I had braces at an early age.
I was a geek.
I was a nerd.
I loved all the stuff that nerds and geeks like.
But there weren't any other geek girls anywhere in my zip
code, and so I'd get bullied quite a bit by that.
And then I had a younger brother.
So by default, you become a mean girl when you have a
younger brother to play with and manipulate, and I was
really bad about that, and hopefully, one day he'll
forgive me.
I grew up on a farm in Kansas originally.

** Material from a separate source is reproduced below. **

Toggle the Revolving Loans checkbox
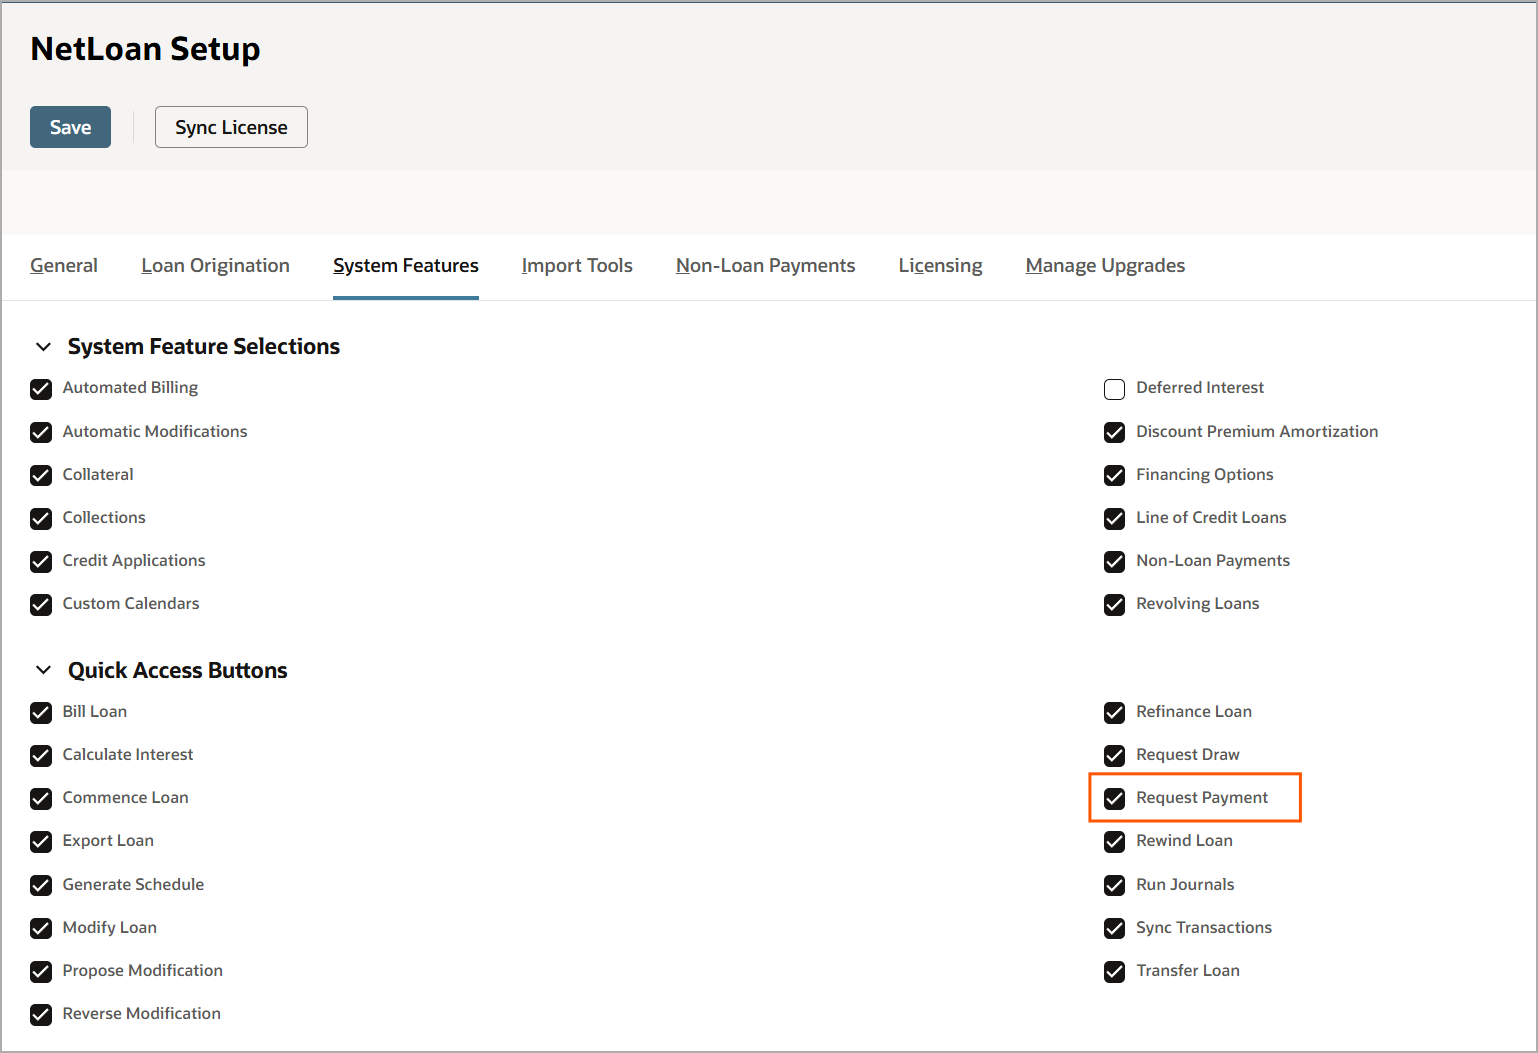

And I identified with Luke Skywalker probably more than
most girls should, because I felt like I was kind of
trapped on a farm myself, and I wanted to go out and have
adventures.
But I loved Star Wars so much that I actually got some of
the toys before I saw the film.
So I was acting out and doing little role playing things
with my action figures.
So by the time I saw the film, I had made a giant role for
Boba Fett, giant roles for all these different characters
that basically have one line of dialogue, if
nothing, in Star Wars.
So I kind of felt like I was a TV writer or screenwriter even
when I was a little kid.
But you get bored on the farm.
Sometimes you'd squint into the distance and look at a
combine and pretend it's an AT-AT.
So that's how my mind worked.
And I constantly would go into phone booths, too, and pretend
it was a TARDIS for Doctor Who, or I would put Play-Doh
on my ears and pretend I was Spock's
younger spunkier sister.
So I always had some sci-fi playing out.
And my first crush was Apollo on Battlestar Galactica.
I don't really consider myself a gamer.
I play board games, and I play really old school Atari games.

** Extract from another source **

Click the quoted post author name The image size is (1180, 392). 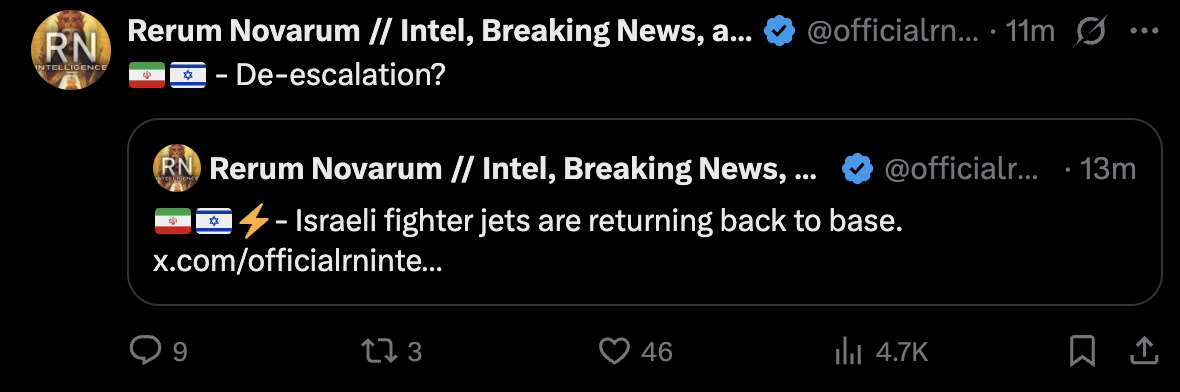[x=513, y=169]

But as far as grabbing a gun and obliterating all my
friends, at least in the board game realm, I don't think
about that.
Maybe in meetings or something I do, but as far as just
actually being a hard-core gamer with a headset and
everything, that's too many things to worry about.

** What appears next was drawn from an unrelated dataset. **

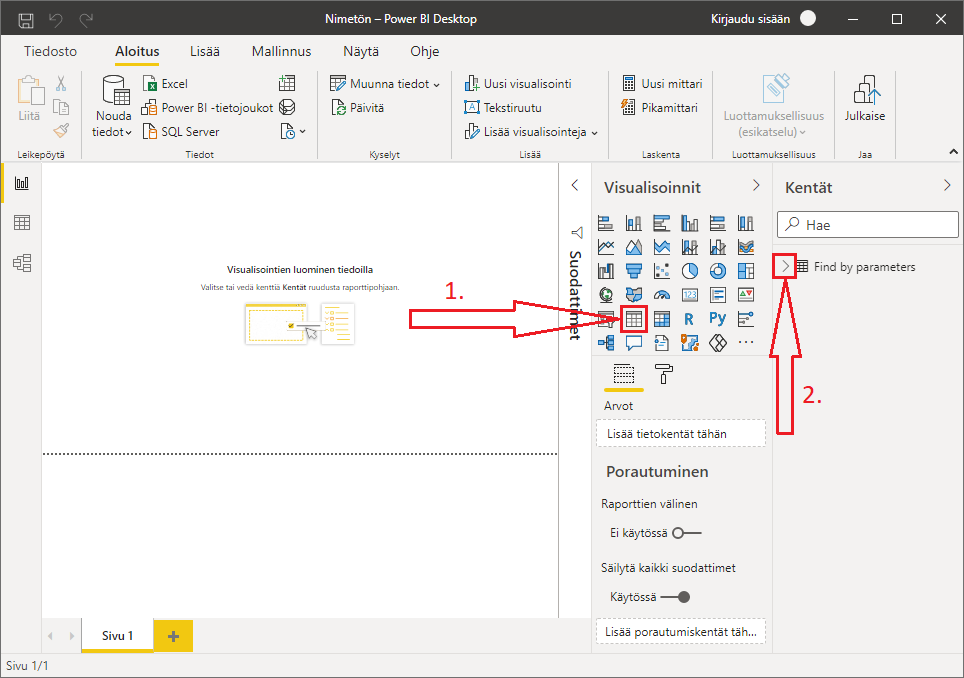The width and height of the screenshot is (964, 678).
Task: Switch to Data view in left sidebar
Action: click(21, 223)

I want to say gaming is liberating because you get to
be someone else.
You get to have fun.
There's no real consequences.
If you kill someone, you're not going to
hauled off to jail.
If you double or triple cross or quadruple cross your
friends, they actually have more respect for you after,
and they think you're being intelligent.
And yeah, you might be a little seedy in the triple
cross, but you've gained their respect.
If you did it in real life, you'd be out on your ass, and
you wouldn't get a Christmas card.
So to me it feels like it could be liberating.
You could be a villain.
You could be a total slut.
You could be really creepily violent, and you can get away
with it and still keep your friends at the end of the day,
where in real life, you can't really do that.
So I think it's liberating.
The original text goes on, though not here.